These translational issues suggest there is a need for a comprehensive framework that can support researchers, software vendors, and relevant parties in systematically assessing their AI applications for their translational potential. To address this gap, we formed an international team and ran a systematic process over 18 months to develop an evaluation and guidance framework, termed “Translational Evaluation of Healthcare AI” (TEHAI) [15]. This framework focuses on the aspects that can support the practical implementation and use of AI applications. TEHAI has 3 main domains (capability, utility, and adoption components) and 15 subcomponents (Table 1 and Multimedia Appendix 1). As the range of clinical challenges and potential AI solutions is wide, it is infeasible to automate the evaluation using current technology. Instead, we rely on TEHAI as an expert-driven but formalized framework where the subjectivity of an individual reviewer is mitigated by the consensus power of multiple committee members.

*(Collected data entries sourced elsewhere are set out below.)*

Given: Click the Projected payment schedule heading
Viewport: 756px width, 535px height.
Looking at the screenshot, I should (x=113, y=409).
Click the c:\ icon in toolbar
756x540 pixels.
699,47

The emergence of the COVID-19 pandemic has resulted in several studies and papers outlining the utility of AI in tackling various aspects of the disease, such as diagnosis, treatment, and surveillance [16-19] The number of AI papers published either as preprints or as peer-reviewed papers has been unprecedented, even leading to the development of AI applications to keep up with and summarize the findings for scientists [20]. Some recent reviews have outlined how most of these studies or the AI applications presented in these studies have shown minimal value for clinical care [7,21]. This finding aligns with the discussion about the translational problem of AI in health care.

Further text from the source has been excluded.